Jean-Charles Massera, l'art contre la domination
Avec Occupy Masculinité Jean-Charles Massera fait feu de toutes voix. Les textes s’enchaînent et se répondent parfois, remplissent la page ou la vident, jouent des polices et du gras, glissent en italiques ironiques, bousculent la lecture, font rire le lecteur.
Ça peut passer pour un fatras, le contraire d’une ritournelle comme avec « Le roman mondial » qui clôt l’ouvrage et impose une lecture hallucinée où la violence du monde juxtapose tortures et crimes en un long puits de phrases sans ponctuation. Une violence dont on saisit qu’elle est la conséquence de ce que le début du livre dénonce avec force : la mâle domination. Quand Massera s’empare du féminisme c’est plus à la mode agit-prop qu’à la mode Schiappa. Usant d’une ironie mordante et empruntant tour à tour ses tonalités aux textes sacrés (« Et tu n’entreras pas aux comex, afin que tes maternités n’y soient pas découvertes »), à des phrases peut-être entendues (« Pour me protéger j’ai pris 13 kilos »), à Rimbaud, à Verlaine, au discours scientifique et aux statistiques, l’écrivain varie les formes et les approches pour mettre son lecteur (mâle donc) dans la position des femmes dont il parle. Les textes sont livrés bruts, on n’est pas dans l’essai, mais plutôt dans une forme qui lorgne du côté du poème : « Sentiment que // ce qui arrive, est/ se comprend, // mais ne se ressent pas // (jamais) // (reformuler plusieurs fois le réel)// en vain (le sens pas) ». Certains textes auraient leur place imprimés ou peints sur un mur d’une salle d’exposition ou présentés via un écran d’ordinateur comme l’irrésistible « Rentacismale.com » qui propose un bulletin d’inscription détaillé pour « la location de partenaire sexuel mec cis hétéro adapté à votre libido ».

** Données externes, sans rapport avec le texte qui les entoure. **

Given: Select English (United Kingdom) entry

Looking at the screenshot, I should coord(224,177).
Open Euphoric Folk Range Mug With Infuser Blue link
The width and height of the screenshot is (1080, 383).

L’hétérogénéité des textes peut déstabiliser (mais n’est-ce pas le rôle de l’art ?) et ne manque pas d’interroger, de mettre le lecteur en éveil. Puisqu’il s’agit de défaire les représentations qui nous imposent un impensé, c’est bien le moins qu’on puisse attendre d’une telle entreprise. Reste que, avouons-le, le rire vient parfois faire une oasis bienvenue dans la traversée de ce monde testostéroné et même si la pente est facile à dévaler, on se laisse de bonne grâce emporter par le côté parfois potache d’un texte comme « POSE TES QUESTIONS POLITIQUES SUR MSN » et son « tchat des présidents ». On y lit le post de Boblebombardeur, ex-président du pays le plus puissant qui exhibe son zeste de culpabilité pour avoir bombardé quelques territoires. Il est, on en est soulagé, soutenu par Titine : « Bob, surtout ne culpabilise pas, ceux qui critiquent sque t’as fait dans les pays où y a plein d’terroristes savent pas sque c’est que d’avoir plein d’gens qui t’provoquent (…) G moi aussi un pays qu’est super grand et quand g commencé à le commander je me demandais comment j’allais tt gérer ! »
Après avoir lu ça, les journaux de FranceInfo deviennent rigolos. C’est pas trop tôt.
T. G.
Occupy Masculinité...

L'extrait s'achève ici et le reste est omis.